From Hashimoto et al. (2019) we use the evaluation data for Reddit, language modeling, and summarization. The data is available at https://worksheets.codalab.org/worksheets/0x88644b5ee189402eb19d39d721d1005c

From Dathathri et al. (2020) we use the available ratings. The data is available at https://github.com/uber-research/PPLM

For WMT19 (http://statmt.org/wmt19/translation-task.html), the data is available at https://www.computing.dcu.ie/~ygraham/newstest2019-humaneval.tar.gz

For Holtzman et al. (2020), we obtain the human evaluation data directly from the authors.

H.3 Linear Mixed Effect Models

To assess power in the human ratings framework, we used linear mixed effect models with random intercepts and slopes for worker and item, as in Barr et al. (2013). Following best practices, we use the following structure, where $w$ is a particular worker and $i$ is a particular item. There are seven parameters, corresponding to the parameters needed for running a power analysis: fixed effects $\beta_{0}$ (the intercept) and $\beta_{1}$ (the model effect), and variance parameters for the worker intercept ( $\sigma_{0w}$ ), the item intercept ( $\sigma_{0i}$ ) and their respective slope variance parameters ( $\sigma_{1w}$ and $\sigma_{1i}$ ). There is also a variance parameter for the overall error ( $\sigma_{wi}$ ). We transform the Likert ratings to be on a scale and treat them as normally distributed (which we note is an imperfect assumption). We give fit parameters for these values, on a few datasets, in Tables 13, 14, and 15.

For simplicity and convergence issues, we do not include a correlation parameter in the random effect structure.

To assess power, we use two possible variance settings derived from the model fits (“high variance” and “low variance” settings, in the main text) and show these in Table 16. We systematically vary the number of annotators (always assuming each annotator annotates each item, which is not always true in typical experiments), the number of items, and the effect size. We note that simulations can be customized to the planned analysis, including aspects such as how many items will be annotated by each annotator.

To compute power, we use each setting of the parameters to simulate 200 experiments and compute the proportion that detect a significant positive effect ( $t>1.96$ ). Significant effects in the opposite direction ( $t<-1.96$ ) do not count as detections. Code for these model fits and simulations is included with the online materials. However, we note that these should be used as a starting point, rather than being blindly copied, as details may differ in each experimental setting.

H.4 Head to head human evaluations

Another commonly used form of human evaluation is head to head comparison, where raters are shown a pair of outputs (one from each model), and asked to choose which they prefer, sometimes with “neither” as a third option. Head to head comparisons offer some advantages over ratings-basd approaches (Yannakakis and Martínez, 2015; van der Lee et al., 2019), but do not scale as well when comparing many models.

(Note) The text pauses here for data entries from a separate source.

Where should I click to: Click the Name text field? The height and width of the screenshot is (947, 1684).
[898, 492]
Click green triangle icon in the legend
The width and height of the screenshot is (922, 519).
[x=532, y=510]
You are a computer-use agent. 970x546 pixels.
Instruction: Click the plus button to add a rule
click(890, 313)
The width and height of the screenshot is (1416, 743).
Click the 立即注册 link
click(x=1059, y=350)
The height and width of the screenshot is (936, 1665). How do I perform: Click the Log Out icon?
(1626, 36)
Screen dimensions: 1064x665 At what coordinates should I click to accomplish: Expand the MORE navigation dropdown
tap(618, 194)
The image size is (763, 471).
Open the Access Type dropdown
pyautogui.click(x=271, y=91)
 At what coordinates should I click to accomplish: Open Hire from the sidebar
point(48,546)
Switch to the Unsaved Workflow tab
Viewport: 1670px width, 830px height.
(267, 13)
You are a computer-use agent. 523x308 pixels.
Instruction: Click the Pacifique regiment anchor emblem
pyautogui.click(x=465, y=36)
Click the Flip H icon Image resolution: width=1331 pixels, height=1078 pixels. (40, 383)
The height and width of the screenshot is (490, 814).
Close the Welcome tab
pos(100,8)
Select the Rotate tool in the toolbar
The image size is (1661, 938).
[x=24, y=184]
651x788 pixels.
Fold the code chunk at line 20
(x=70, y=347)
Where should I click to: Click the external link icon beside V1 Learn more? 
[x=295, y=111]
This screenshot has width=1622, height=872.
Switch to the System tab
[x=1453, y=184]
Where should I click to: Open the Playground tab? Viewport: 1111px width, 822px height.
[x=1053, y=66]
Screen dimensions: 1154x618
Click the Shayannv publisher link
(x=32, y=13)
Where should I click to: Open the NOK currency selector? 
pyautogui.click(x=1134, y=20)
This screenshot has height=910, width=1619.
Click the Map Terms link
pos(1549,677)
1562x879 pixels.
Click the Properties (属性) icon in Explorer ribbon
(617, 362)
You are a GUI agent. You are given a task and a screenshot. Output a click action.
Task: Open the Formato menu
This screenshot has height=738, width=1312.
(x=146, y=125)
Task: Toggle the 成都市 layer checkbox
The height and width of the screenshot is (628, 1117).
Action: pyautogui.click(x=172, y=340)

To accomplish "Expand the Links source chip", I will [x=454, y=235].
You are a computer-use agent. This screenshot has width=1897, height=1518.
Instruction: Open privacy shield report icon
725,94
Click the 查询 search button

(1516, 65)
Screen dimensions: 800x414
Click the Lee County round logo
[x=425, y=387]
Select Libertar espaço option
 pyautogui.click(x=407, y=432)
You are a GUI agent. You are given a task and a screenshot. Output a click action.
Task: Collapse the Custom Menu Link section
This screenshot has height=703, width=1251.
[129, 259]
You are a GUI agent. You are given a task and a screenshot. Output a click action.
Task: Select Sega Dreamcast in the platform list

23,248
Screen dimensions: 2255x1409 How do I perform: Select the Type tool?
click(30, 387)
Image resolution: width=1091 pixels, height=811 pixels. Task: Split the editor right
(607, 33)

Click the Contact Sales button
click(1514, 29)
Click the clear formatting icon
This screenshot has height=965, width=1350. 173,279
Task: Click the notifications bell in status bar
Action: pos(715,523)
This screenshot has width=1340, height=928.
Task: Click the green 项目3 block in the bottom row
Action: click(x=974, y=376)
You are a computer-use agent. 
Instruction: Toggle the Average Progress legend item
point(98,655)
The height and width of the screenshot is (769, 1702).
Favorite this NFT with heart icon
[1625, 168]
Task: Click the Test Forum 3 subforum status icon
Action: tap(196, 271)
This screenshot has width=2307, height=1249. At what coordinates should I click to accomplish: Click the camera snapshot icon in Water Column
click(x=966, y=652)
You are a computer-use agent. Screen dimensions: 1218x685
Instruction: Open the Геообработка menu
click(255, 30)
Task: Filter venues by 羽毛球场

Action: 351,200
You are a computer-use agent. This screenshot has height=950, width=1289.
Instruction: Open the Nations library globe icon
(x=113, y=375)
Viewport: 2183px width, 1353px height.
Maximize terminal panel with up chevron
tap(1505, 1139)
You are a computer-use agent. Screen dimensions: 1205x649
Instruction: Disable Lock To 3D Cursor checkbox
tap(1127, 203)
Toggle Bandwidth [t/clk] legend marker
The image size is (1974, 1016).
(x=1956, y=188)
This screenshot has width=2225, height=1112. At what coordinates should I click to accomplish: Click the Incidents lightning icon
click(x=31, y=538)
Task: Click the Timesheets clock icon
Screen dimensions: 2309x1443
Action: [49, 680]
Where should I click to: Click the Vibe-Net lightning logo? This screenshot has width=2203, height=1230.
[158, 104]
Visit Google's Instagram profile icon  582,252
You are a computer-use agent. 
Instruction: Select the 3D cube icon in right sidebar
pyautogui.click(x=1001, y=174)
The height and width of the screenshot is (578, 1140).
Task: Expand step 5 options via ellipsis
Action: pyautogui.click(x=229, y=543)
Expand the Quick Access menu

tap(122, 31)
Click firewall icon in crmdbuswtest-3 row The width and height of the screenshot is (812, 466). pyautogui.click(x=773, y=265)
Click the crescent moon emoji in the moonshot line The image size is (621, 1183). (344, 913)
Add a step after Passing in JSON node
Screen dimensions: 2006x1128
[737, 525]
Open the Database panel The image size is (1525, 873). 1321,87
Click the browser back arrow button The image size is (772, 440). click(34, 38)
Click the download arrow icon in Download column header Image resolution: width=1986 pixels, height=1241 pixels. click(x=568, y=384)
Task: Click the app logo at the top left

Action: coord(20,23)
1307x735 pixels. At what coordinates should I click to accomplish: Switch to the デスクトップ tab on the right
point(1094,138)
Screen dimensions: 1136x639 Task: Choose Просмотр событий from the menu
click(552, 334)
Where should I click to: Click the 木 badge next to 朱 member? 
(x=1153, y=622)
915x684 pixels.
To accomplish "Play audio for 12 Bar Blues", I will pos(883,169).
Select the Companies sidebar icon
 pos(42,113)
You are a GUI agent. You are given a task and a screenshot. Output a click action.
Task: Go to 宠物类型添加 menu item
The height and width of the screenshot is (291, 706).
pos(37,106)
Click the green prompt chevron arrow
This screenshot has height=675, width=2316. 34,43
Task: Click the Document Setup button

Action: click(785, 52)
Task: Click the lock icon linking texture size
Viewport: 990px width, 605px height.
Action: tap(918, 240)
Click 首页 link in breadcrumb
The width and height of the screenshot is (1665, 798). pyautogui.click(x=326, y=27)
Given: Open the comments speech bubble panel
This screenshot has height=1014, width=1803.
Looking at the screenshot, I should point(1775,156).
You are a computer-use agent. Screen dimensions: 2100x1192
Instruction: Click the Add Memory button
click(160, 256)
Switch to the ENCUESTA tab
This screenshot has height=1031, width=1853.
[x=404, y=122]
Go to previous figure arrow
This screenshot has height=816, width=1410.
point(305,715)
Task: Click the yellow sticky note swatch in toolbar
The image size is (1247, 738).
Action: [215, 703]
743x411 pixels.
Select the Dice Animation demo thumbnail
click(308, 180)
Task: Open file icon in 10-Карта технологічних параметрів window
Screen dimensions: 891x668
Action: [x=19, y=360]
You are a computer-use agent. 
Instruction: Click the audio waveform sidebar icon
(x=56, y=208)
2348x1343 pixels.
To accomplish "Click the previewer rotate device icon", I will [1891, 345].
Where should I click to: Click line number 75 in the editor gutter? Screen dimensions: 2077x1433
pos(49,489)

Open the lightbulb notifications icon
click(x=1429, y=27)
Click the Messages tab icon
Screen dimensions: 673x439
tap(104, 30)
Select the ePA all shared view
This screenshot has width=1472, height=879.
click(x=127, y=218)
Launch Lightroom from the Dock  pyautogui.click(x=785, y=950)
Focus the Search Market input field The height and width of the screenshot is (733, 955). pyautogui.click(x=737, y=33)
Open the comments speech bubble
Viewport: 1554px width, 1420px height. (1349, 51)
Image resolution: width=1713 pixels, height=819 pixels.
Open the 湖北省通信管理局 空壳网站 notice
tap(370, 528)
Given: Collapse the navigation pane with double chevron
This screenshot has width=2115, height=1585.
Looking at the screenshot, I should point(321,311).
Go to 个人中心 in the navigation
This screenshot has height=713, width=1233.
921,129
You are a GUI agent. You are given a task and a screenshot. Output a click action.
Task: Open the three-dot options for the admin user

As with ordinal judgements, there are multiple ways of analyzing such data. If we treat annotator judgements as independent and identically distributed (such as if we only collect one judgement from each annotator), we could model this simply in terms of the underlying probabilities that a random annotator will prefer each model (as in the opening example in the main paper). In that case, running a power analysis would be a simple as assuming values for the underlying probabilities of each category (win, lose, draw), as usual based on pilot data or prior assumptions, and simulating many draws from that prior, checking in each sample to see if there is a statistically significant difference between win and lose.

On the other hand, if multiple judgements will be collected from each annotator and/or for each pair of outputs, then it makes sense to use a richer model to account for all sources of variation, as described above (see §H.3). In particular, the mixed effects framework can be adopted, potentially by modeling the outcome as a logistic model (in the case of win or lose), with ties either excluded or split.